Quant aux feuillets du GC écrits hier et ce matin, je suppose qu'ils doivent être mauvais, ou au moins sans intérêt, puisque je les ai écrits sans difficulté et même avec un certain plaisir. Attendons le verdict de Michel Desgranges, d'ici une semaine.
– Depuis environ une heure et demie il tonne par intermittence et le vent souffle ; mais l'orage semble passer plus au sud.
–
J'ai abandonné Taine à l'entrée de la Révolution, quelques semaines
après la prise de la Bastille, pour passer à Tocqueville, que je n'ai
jamais lu, bien que possédant ses deux ouvrages les plus connus depuis
environ 20 ans. J'ai évidemment commencé par celui qu'il consacre à
l'Ancien Régime et à la Révolution.
Samedi 6 juin
Sept heures et quart. –
Le gros rhume que Catherine a attrapé dimanche dernier chez ma mère,
sans doute par le truchement d'Olivier (allez, on balance !), elle me
l'a gentiment repassé hier. Depuis, je me traîne un peu misérablement.
(Il faut tout de même arriver à la soixantaine pour se voir à demi
abattu par un rhume : trop la honte…). J'ai tout de même réussi,
ce matin, à allonger le Grand Cahier de quatre mille signes, puis à en
écrire dix mille sur un animateur de télévision, mort depuis quatre
lustres et demi. Ensuite, j'ai mollement flâné dans le Journal
des Goncourt, sautant directement de 1865 à 1870, année de la mort de
Jules ; je puis donc confirmer ce que je disais il y a deux ou trois
jours : la partie Edmond est bien meilleure, contrairement à ce qui se
prétend çà ou là.
Dimanche 7 juin
Sept heures vingt.
– Ce matin, levé avec une vague fièvre, je me suis dit que je n'allais
probablement rien faire aujourd'hui.
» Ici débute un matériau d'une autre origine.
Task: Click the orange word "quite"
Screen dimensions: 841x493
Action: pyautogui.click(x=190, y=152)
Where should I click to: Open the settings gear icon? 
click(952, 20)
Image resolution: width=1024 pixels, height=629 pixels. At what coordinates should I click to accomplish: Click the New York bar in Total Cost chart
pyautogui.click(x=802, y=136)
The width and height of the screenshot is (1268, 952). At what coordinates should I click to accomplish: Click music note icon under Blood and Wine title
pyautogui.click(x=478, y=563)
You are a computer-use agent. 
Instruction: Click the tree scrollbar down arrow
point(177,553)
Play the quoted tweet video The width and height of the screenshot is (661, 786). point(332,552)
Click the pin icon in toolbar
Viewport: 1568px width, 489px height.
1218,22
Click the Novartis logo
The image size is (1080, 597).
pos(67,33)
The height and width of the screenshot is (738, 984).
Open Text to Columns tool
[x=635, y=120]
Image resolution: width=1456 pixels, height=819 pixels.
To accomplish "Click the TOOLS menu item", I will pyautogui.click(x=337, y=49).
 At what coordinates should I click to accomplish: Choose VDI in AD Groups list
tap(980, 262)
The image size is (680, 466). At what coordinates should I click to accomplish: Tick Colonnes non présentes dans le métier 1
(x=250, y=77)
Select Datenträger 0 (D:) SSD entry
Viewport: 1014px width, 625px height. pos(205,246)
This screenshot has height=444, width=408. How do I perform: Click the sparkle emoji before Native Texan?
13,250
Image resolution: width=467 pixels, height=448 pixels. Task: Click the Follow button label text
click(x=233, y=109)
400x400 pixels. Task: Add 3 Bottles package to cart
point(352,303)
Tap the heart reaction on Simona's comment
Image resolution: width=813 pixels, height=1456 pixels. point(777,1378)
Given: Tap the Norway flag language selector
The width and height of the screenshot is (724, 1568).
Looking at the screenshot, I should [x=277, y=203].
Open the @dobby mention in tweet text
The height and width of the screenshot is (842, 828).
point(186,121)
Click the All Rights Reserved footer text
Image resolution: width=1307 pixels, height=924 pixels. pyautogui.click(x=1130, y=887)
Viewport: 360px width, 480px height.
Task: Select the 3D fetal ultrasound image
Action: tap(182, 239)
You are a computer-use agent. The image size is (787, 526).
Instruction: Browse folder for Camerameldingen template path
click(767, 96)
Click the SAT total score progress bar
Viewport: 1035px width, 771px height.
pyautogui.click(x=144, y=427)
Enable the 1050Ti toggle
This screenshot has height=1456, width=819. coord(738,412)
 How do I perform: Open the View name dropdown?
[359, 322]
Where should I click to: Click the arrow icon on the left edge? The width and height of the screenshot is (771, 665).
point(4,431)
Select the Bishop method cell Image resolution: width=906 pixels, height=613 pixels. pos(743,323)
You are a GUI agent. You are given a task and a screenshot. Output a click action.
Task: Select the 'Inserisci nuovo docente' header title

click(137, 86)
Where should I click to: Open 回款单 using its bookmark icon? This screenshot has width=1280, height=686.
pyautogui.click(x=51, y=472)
En foi de quoi, j'ai écrit 6500
signes de Grand Cahier, puis 9000 de Balavoine. Pour les feuillets
personnels, qui se sont écrits en un rien de temps, j'ai peur qu'ils ne
vaillent pas plus que ce rien ; quant à l'article pour le hors-série, je
crois bien avoir bâclé un peu la fin, tant j'étais horripilé de devoir
tresser des louanges à ce petit con, génial précurseur de nos mutins de
Panurge actuels, les habitués du plateau de Ruquier. Cela étant, comme
je le disais à Corto en commentaire de ce billet,
il y a tout de même un certain plaisir à cet exercice (mais 9000 signes
c'est vraiment trop…) ; pour s'amuser un peu, il suffit d'outrer le
dithyrambe en le faisant porter précisément sur les points qui rendent
l'individu détestable. Ici, par exemple, parler de la voix aux intonations enchanteresses, des mélodies raffinées et envoûtantes, des textes d'une grande qualité poétique et révélant une conscience profonde de la misère humaine, ou encore de la sublime générosité pétrie d'humanisme
du guignol : quelque chose comme cela. Personne, parmi vos lecteurs, ne
repérera la moquerie, mais vous, vous aurez souri en l'écrivant ; et
vos amis aussi, si par hasard ils tombent dessus.
Lundi 8 juin
Cinq heures.
– Les derniers dix mille signes du chapitre VII ont été écrits
aujourd'hui, le chapitre relu et corrigé dans la foulée (je suis
toujours très inquiet du peu de corrections que je fais dans ces
moments-là : comme si je me faisais relire par un aveugle ou un idiot…).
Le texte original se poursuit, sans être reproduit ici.